__Problem to solve__:
Skip the pictures and return every entry exactly as written.

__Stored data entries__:
:::
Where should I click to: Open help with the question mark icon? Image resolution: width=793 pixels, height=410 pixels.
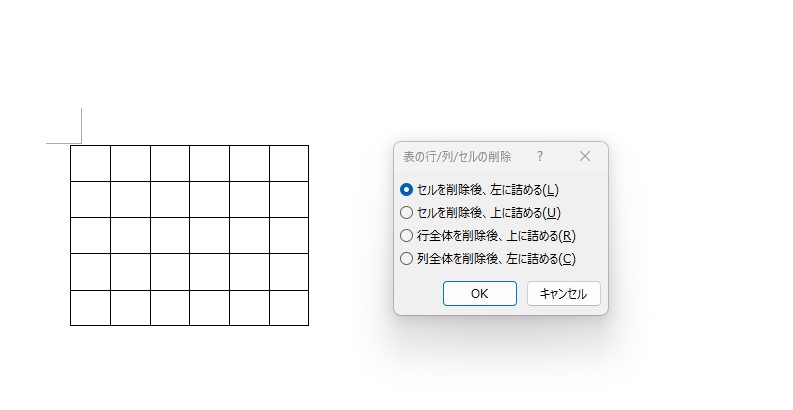540,157
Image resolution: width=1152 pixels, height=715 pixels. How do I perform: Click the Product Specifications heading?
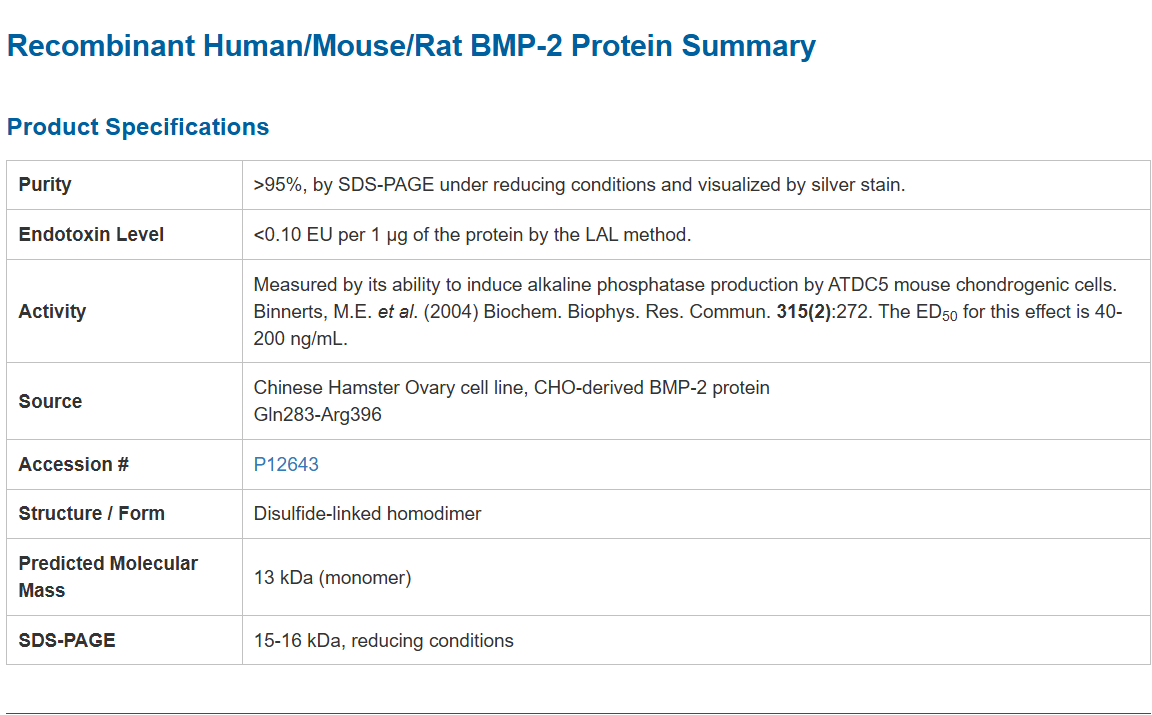pyautogui.click(x=138, y=127)
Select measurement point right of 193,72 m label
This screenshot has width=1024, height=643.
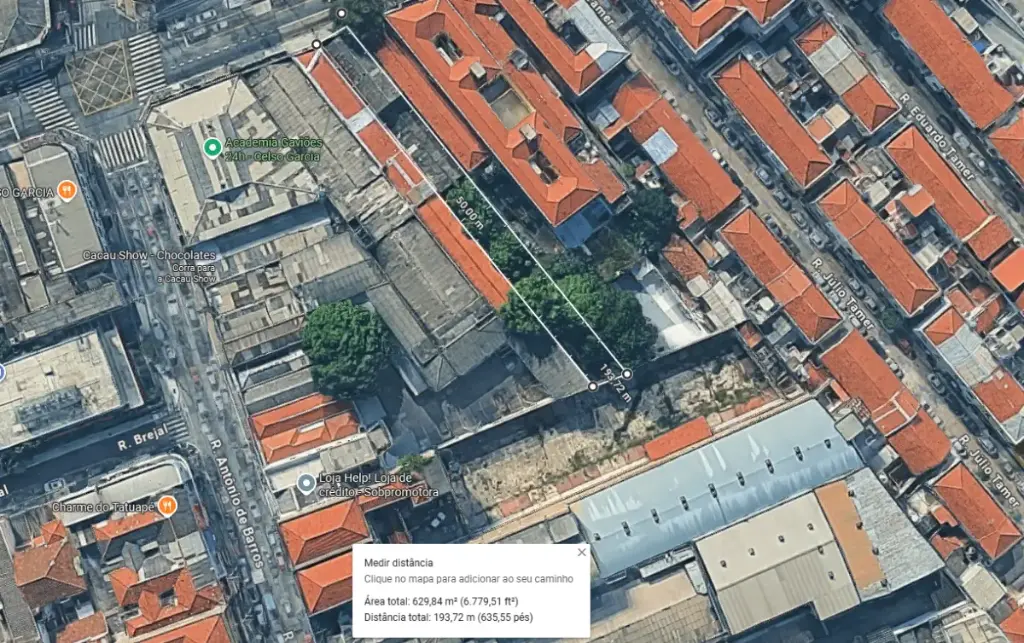[x=627, y=374]
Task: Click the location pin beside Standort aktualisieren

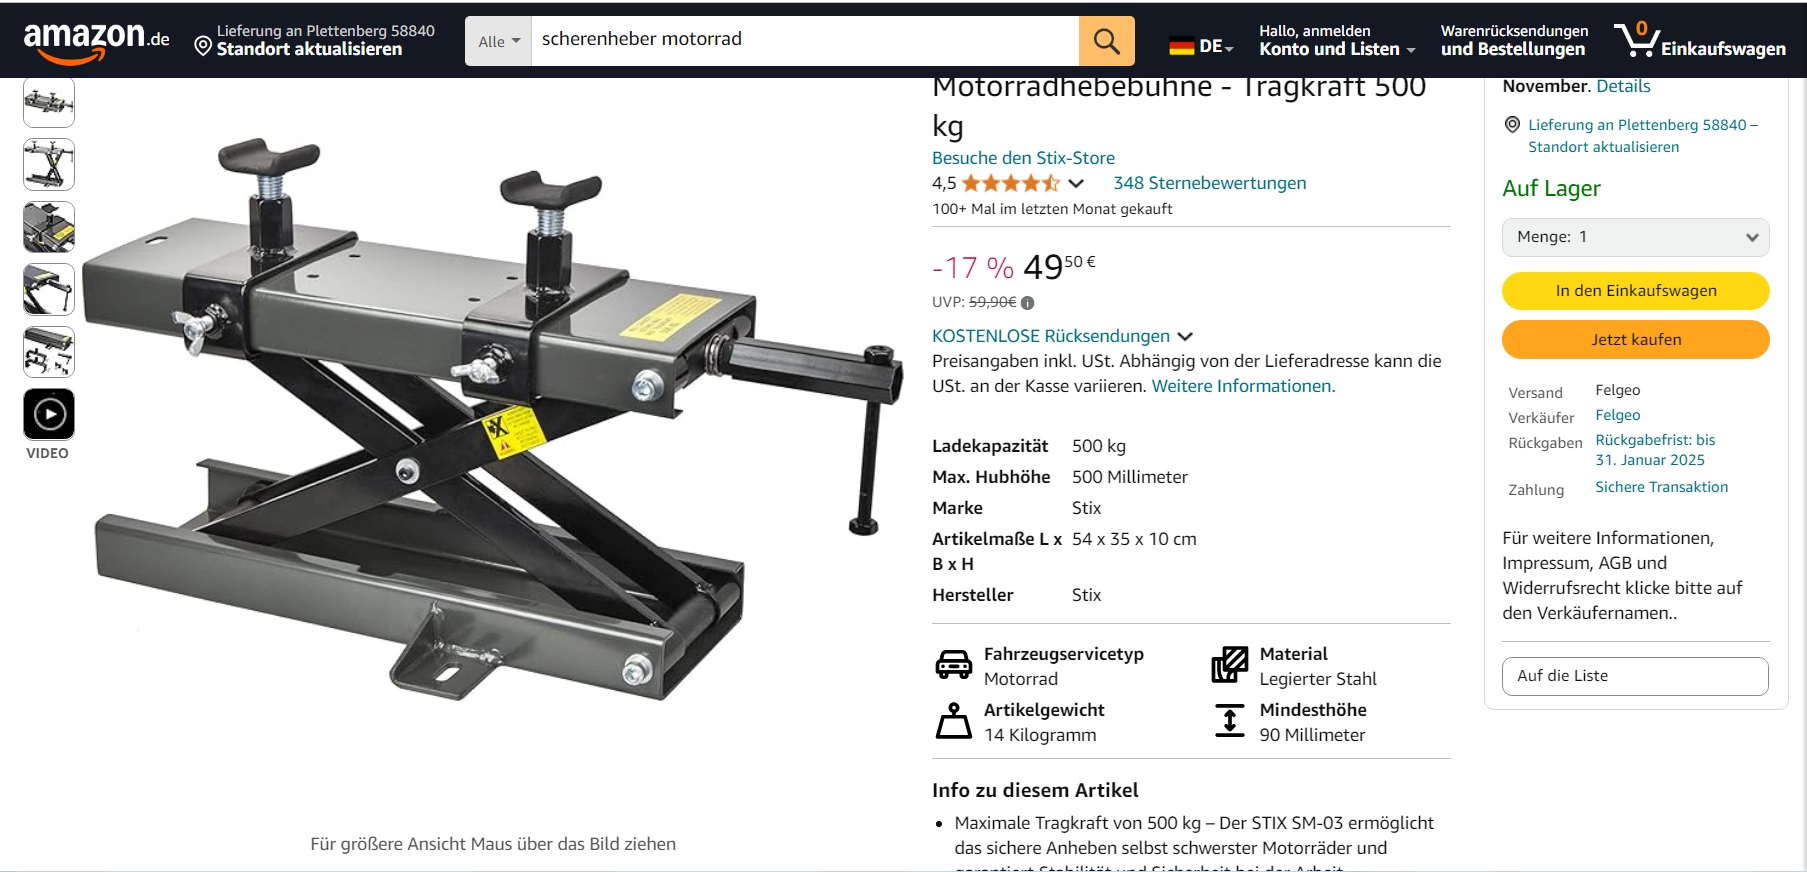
:::
__Problem solution__:
Where should I click to: Open help with the question mark icon? Image resolution: width=793 pixels, height=410 pixels.
540,157
Image resolution: width=1152 pixels, height=715 pixels. How do I perform: Click the Product Specifications heading?
pyautogui.click(x=138, y=127)
Select measurement point right of 193,72 m label
This screenshot has width=1024, height=643.
[x=627, y=374]
Task: Click the location pin beside Standort aktualisieren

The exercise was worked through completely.